(GOAL OF THE EXERCISE): Give back every line of the data exactly. Pictures are not part of the copy.

(AVAILABLE RECORDS):
========================

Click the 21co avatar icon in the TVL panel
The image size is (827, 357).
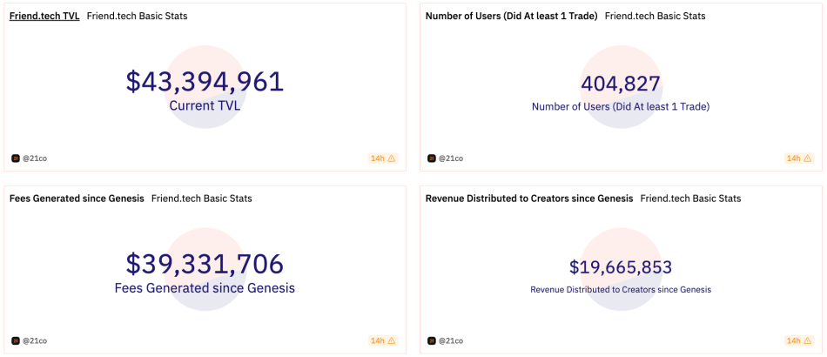tap(16, 158)
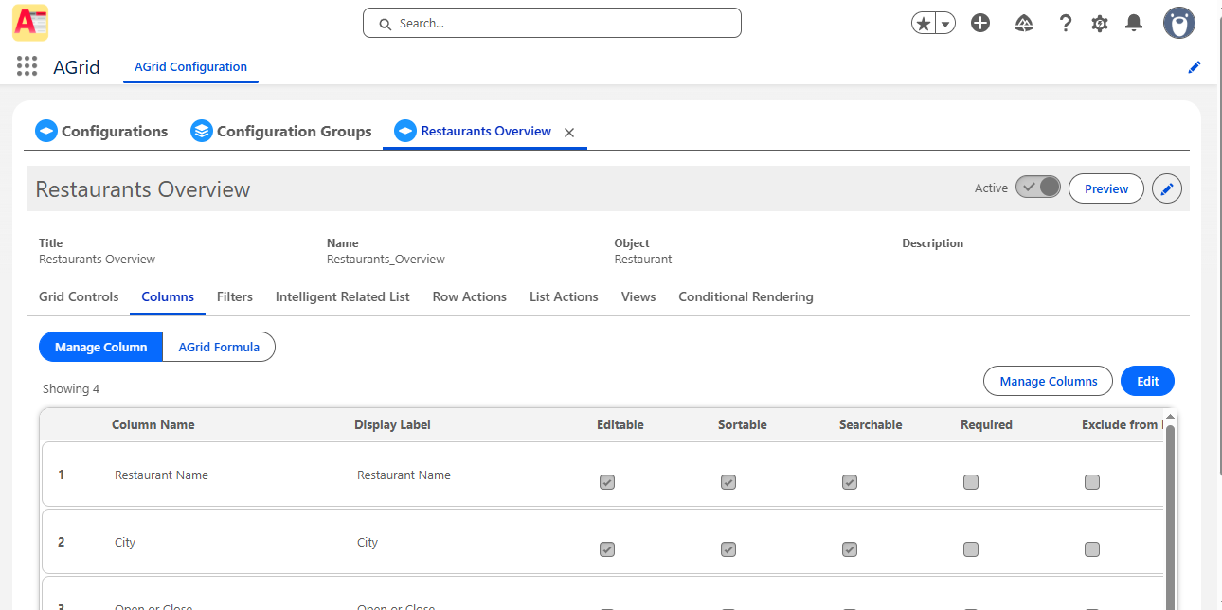Toggle Sortable checkbox for City row
Image resolution: width=1222 pixels, height=610 pixels.
(728, 549)
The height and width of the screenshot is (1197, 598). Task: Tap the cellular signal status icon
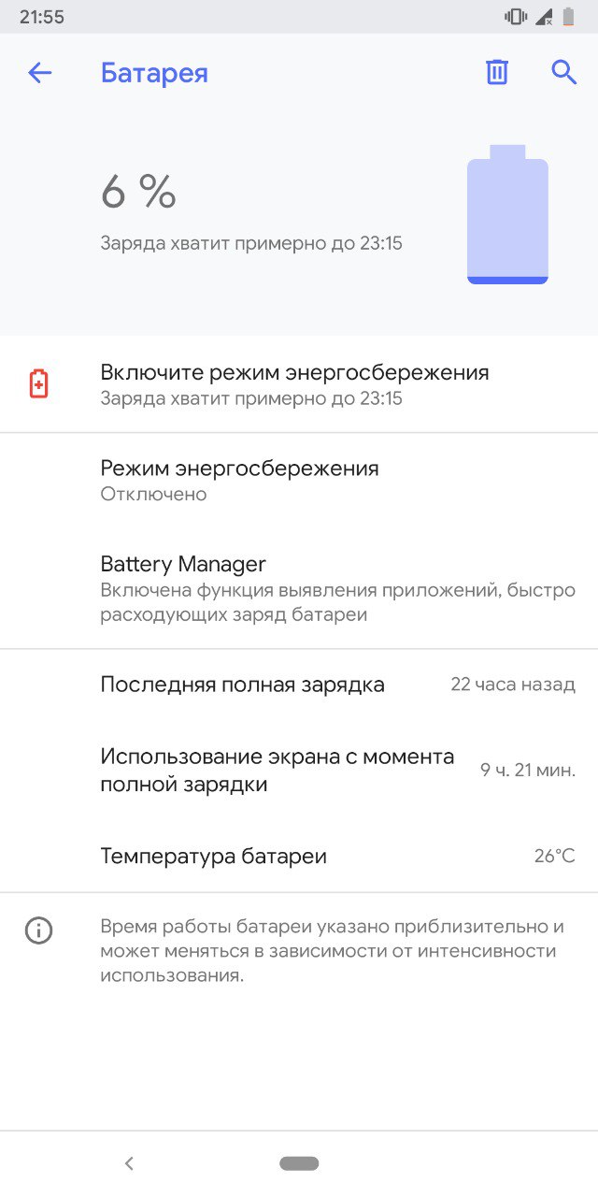point(544,16)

========================

(FINAL ANSWER):
Click the 21co avatar icon in the TVL panel
The image size is (827, 357).
tap(16, 158)
Toggle Sortable checkbox for City row
Image resolution: width=1222 pixels, height=610 pixels.
(728, 549)
The height and width of the screenshot is (1197, 598). Task: Tap the cellular signal status icon
point(544,16)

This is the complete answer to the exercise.